═════ Material supplied

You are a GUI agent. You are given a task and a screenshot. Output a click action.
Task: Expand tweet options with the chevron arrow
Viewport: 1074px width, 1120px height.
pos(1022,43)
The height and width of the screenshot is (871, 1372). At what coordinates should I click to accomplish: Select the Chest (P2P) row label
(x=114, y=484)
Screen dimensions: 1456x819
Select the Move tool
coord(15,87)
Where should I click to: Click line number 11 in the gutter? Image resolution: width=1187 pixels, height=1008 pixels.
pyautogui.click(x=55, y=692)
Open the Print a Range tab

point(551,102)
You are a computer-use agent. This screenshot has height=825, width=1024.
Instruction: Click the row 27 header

══════════

> [Exercise requirements] Copy every row above word for word, with nothing changed.

> [Output]
You are a GUI agent. You are given a task and a screenshot. Output a click action.
Task: Expand tweet options with the chevron arrow
Viewport: 1074px width, 1120px height.
pos(1022,43)
The height and width of the screenshot is (871, 1372). At what coordinates should I click to accomplish: Select the Chest (P2P) row label
(x=114, y=484)
Screen dimensions: 1456x819
Select the Move tool
coord(15,87)
Where should I click to: Click line number 11 in the gutter? Image resolution: width=1187 pixels, height=1008 pixels.
pyautogui.click(x=55, y=692)
Open the Print a Range tab

point(551,102)
You are a computer-use agent. This screenshot has height=825, width=1024.
Instruction: Click the row 27 header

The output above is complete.